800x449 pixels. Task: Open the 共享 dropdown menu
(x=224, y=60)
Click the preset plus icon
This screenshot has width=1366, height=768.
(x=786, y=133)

....................

*WRITTEN PROBLEM*: Rescale the material above by reproducing every line, requests included, with each coordinate in the answers multiplied by 0.7 and rounded to a whole number, halves rounded up. All other numbers stay unchanged.

*RESPONSE TO THE TASK*:
800x449 pixels. Task: Open the 共享 dropdown menu
(x=157, y=42)
Click the preset plus icon
This screenshot has width=1366, height=768.
(x=550, y=93)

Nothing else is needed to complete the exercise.